The high price of diesel -- which has doubled in Al Hodeidah in the past month -- has also had an impact.
A date farmer in the wholesale market told me he spent three times as much money on fuel to operate pumps to irrigate his palm trees; but his crop size was about 20% less than normal.
In the debilitating heat, which hits the high 40s centigrade, ice is in high demand. But according to one shopkeeper, the cost of powering generators to keep the ice cold in freezers has seen prices rise seven-fold.
This year, many families are struggling to pay for the most basic of items. Large numbers skip meals and survive on little more than bread and tea.

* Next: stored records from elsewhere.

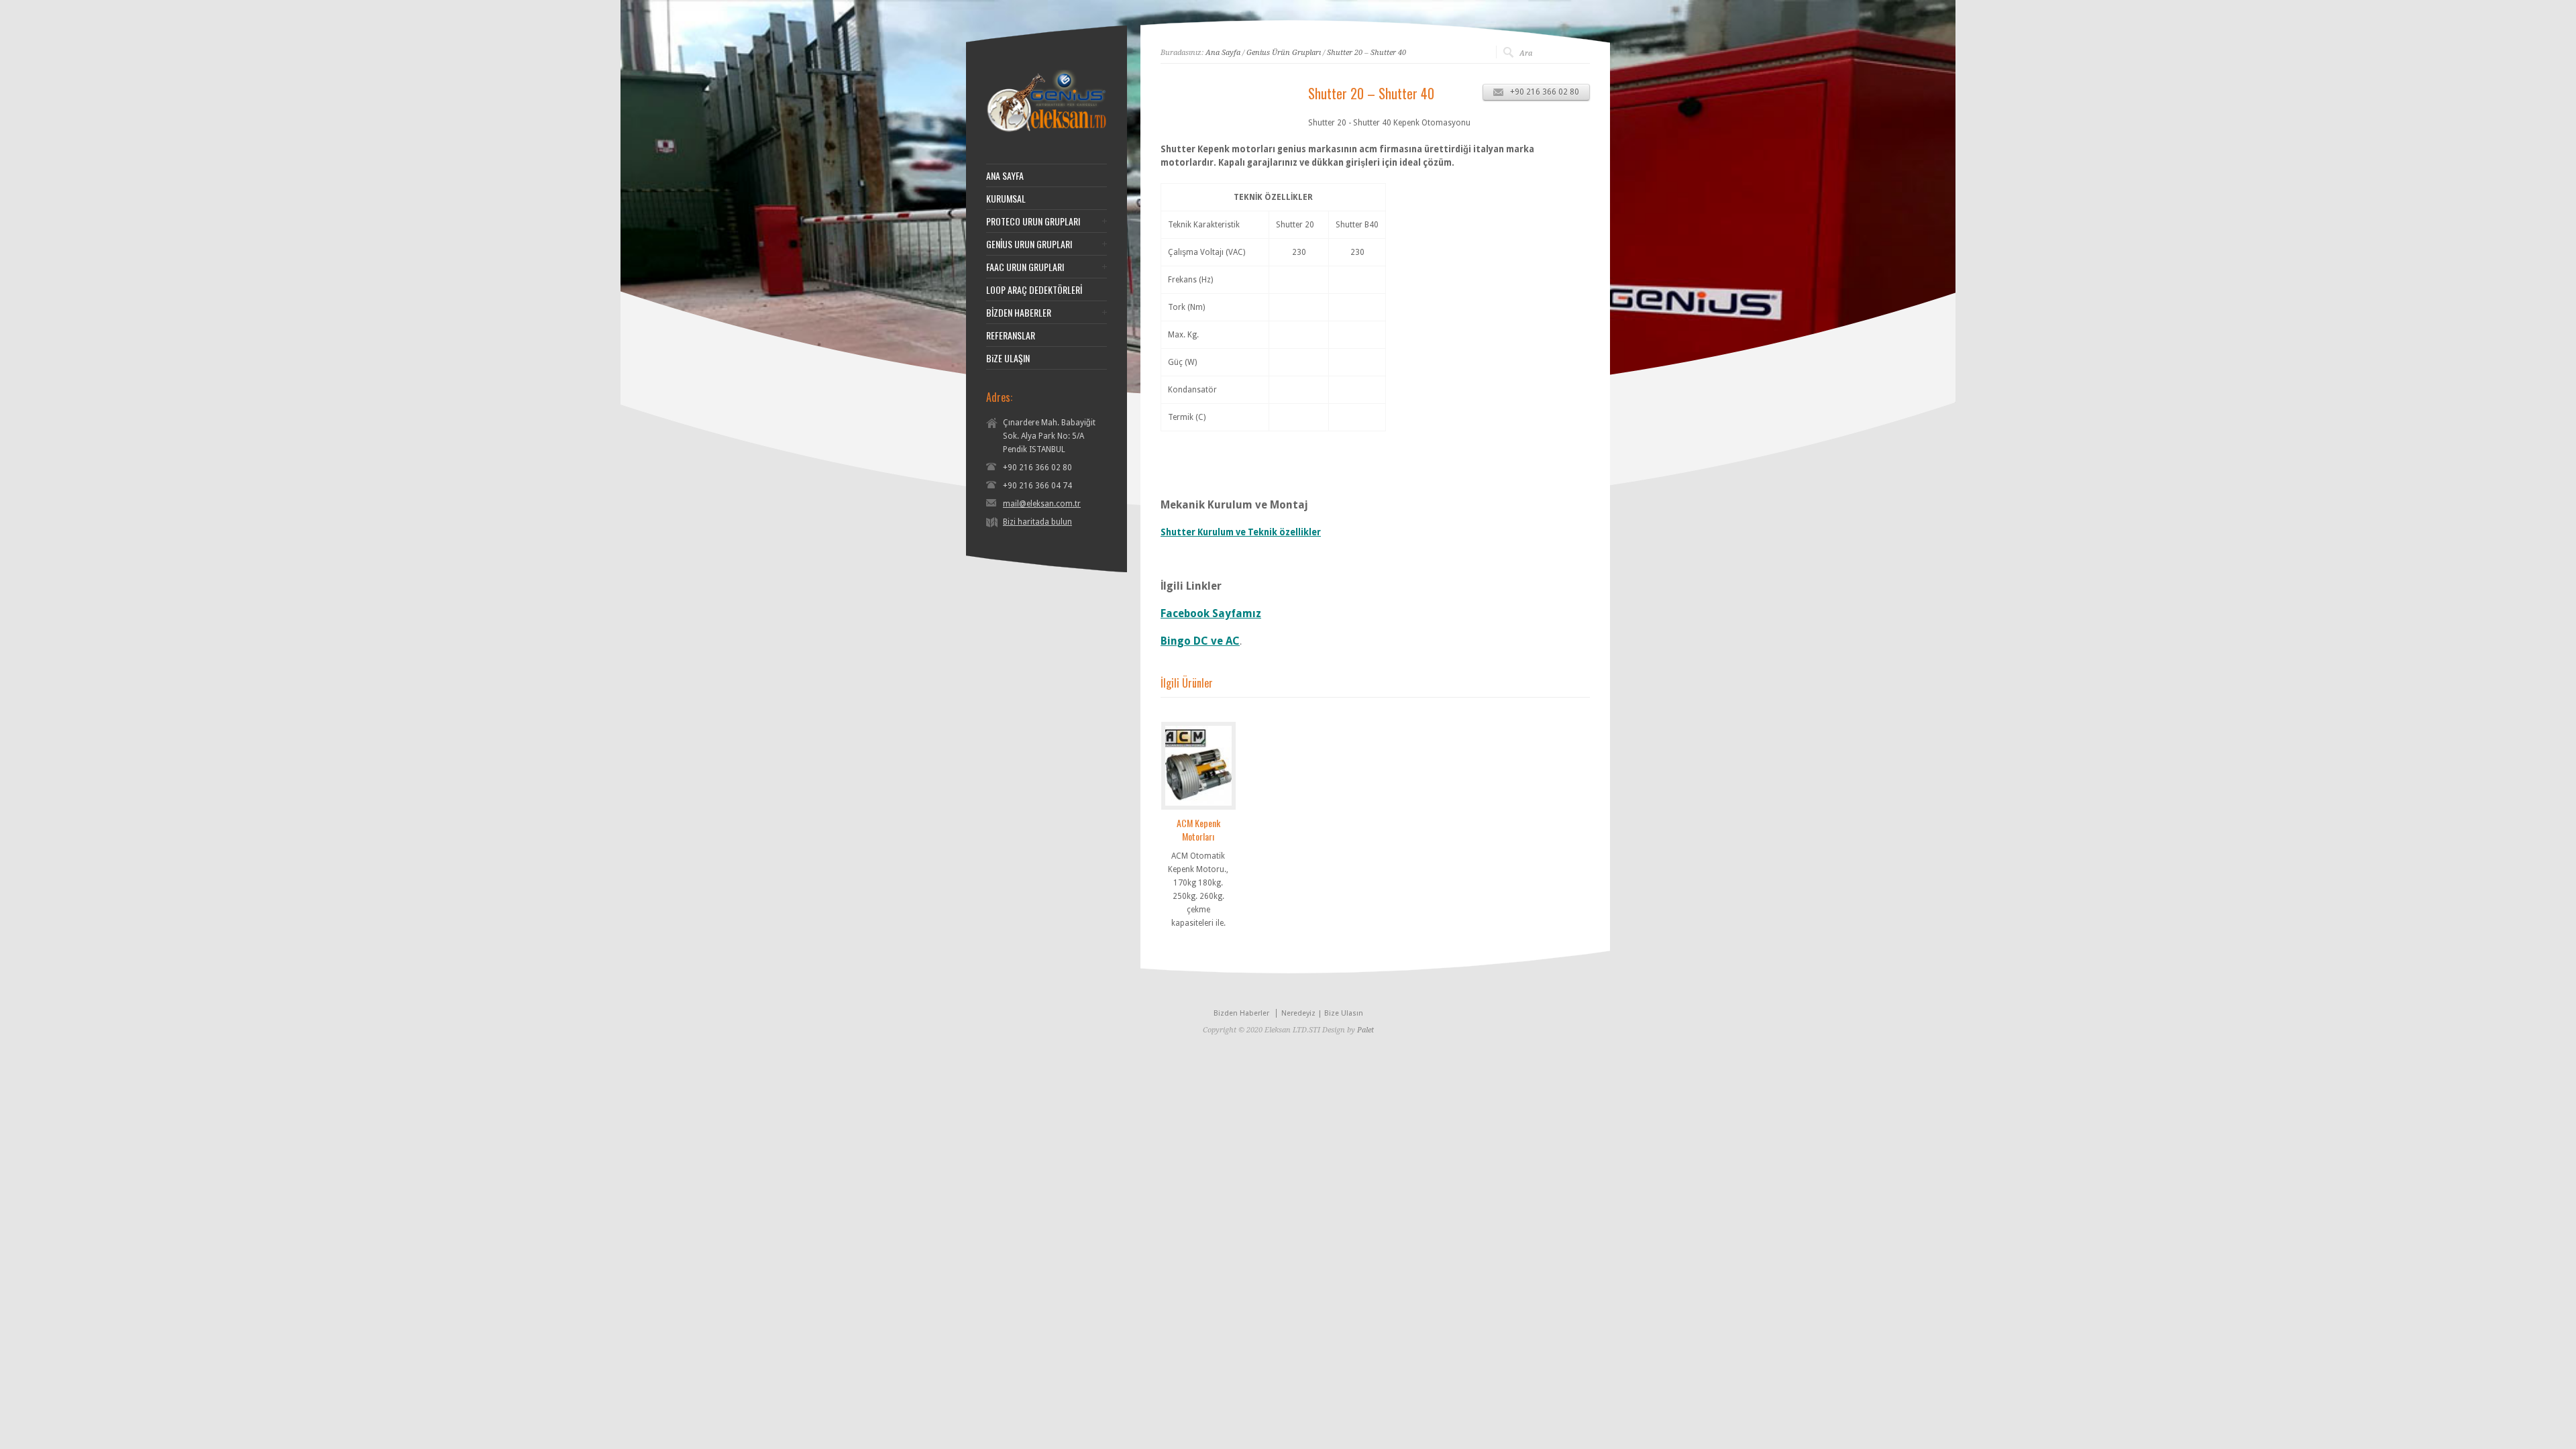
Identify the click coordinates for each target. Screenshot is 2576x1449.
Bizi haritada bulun (1037, 522)
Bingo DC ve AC (1200, 641)
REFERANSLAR (1010, 335)
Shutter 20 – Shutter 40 (1366, 52)
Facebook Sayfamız (1211, 613)
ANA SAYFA (1005, 175)
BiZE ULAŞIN (1008, 358)
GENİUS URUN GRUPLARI (1029, 244)
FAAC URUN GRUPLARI (1025, 267)
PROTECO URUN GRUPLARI (1033, 221)
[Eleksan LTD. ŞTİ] (1046, 130)
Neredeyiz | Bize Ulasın (1322, 1013)
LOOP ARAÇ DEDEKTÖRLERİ (1034, 289)
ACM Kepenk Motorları (1198, 829)
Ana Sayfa (1222, 52)
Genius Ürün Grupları (1283, 52)
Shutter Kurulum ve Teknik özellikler (1241, 532)
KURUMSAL (1006, 198)
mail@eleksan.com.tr (1042, 503)
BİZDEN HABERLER (1018, 312)
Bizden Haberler (1241, 1013)
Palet (1365, 1030)
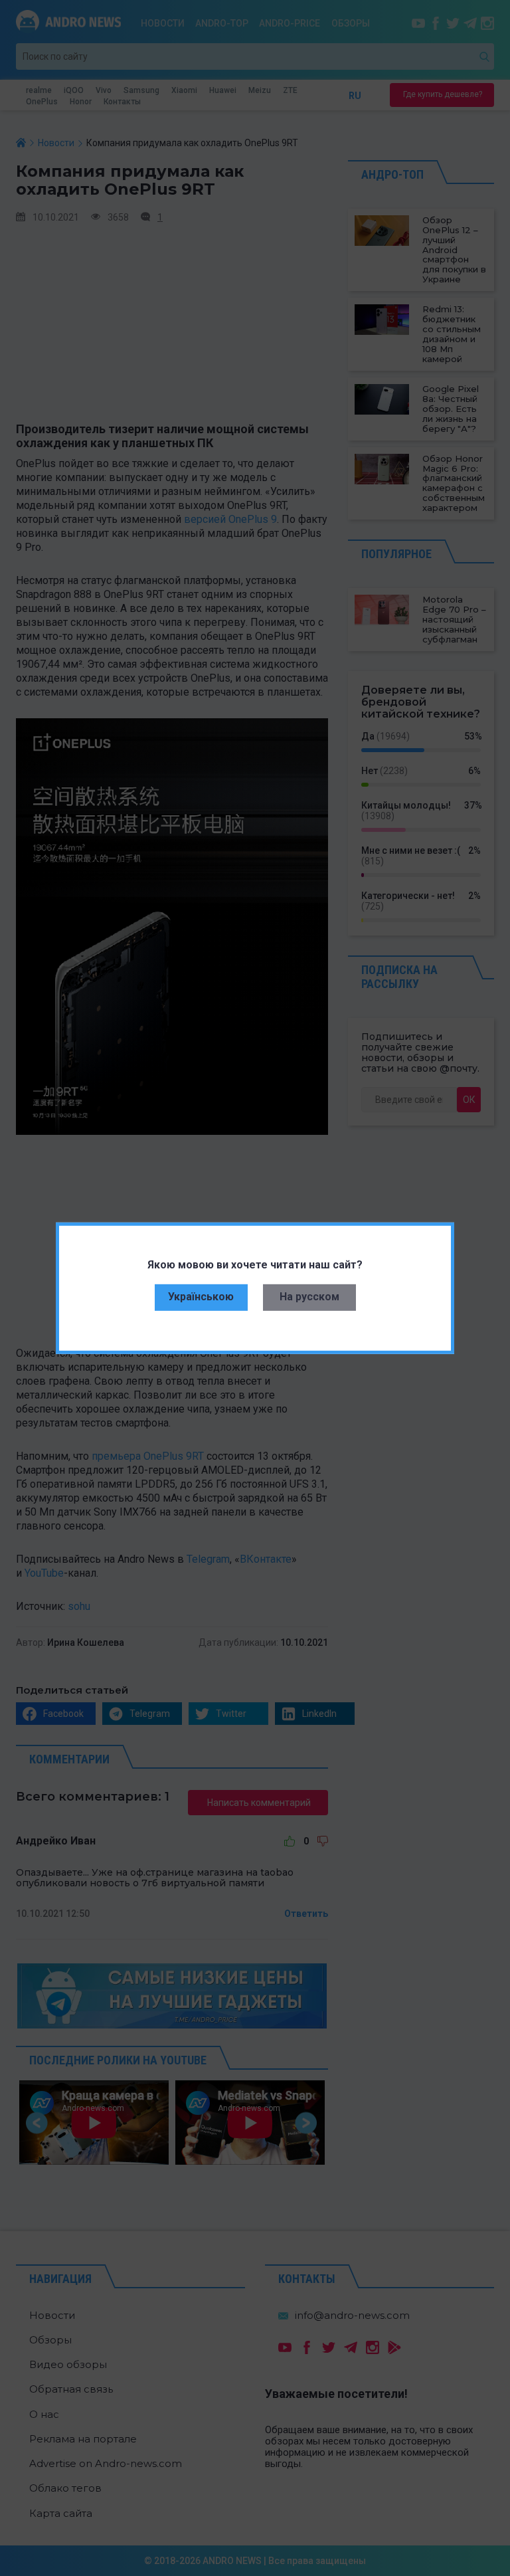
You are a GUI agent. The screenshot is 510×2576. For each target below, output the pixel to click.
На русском (309, 1296)
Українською (201, 1296)
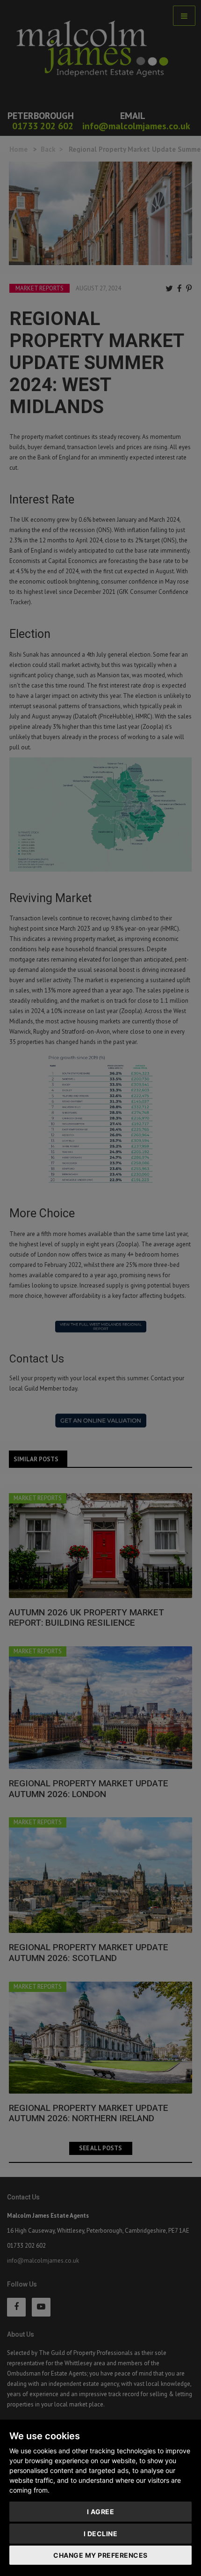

And that's why international aid agency Oxfam has provided a cash lifeline to more than 100,000 people in Al Hodeidah, giving them a cash lifeline so they can get through the next few months, and feed their families.
Widower, Zuhra Wans, in her 50s, who lives in Bayt al-Faqih district, in Al Hodeidah, can only dream of better years. "Things were good three years ago," she recalled dreamily. "Then, during Ramadan, everything was available." She reels off a list of what she used to buy -- items that are now far beyond their reach. Today, family meals mostly consist of bread.
In her small house, in Al Hawak village, Zuhra takes me into her kitchen. There's just one eight kilo sack of grain that the family will use to make bread. She tells me it used to cost 800 riyals (nearly $4 US dollars); today, its costs 1,400 riyals (about $6.5 US dollars). The sack will only last them for two weeks, and she's already worried by how much her next purchase will cost.
Zuhra shows me the only food they have in the kitchen
At least one-third of all households in Yemen are surviving by buying food on credit. Shopkeepers, in turn, buy their stock on credit. The local markets mostly operate on this precarious system.
So far, its worked. But shopkeepers like 25-year-old Ala'a Abdullah Farag Wans, who has a small store in Al Hawak, sleep poorly these days, worried that their customers won't be able to pay them back - and the defaults could prove devastating.
"The majority of my customers buy on credit" he said. "On average, my customers owe me about 30,000 riyals ($139 US dollars) each month.
Ala'a worries he may be forced to go out of business because so many owe him money
I worry one day I'll go out of business because my customers can't pay me back. Sometimes, I get calls from traders asking me when I'm going to pay them their money. Others stop by the store to ask me the same question.
Another shopkeeper, 23-year-old Yunus Al-Hamadi, tells me a similar story. "We're owed about 4 million riyals in debts by our customers. We buy our food from wholesalers and owe them about nine million riyals."
But Yunus is philosophical about the future. We don't worry, he says, because we can't change anything. We just live day to day.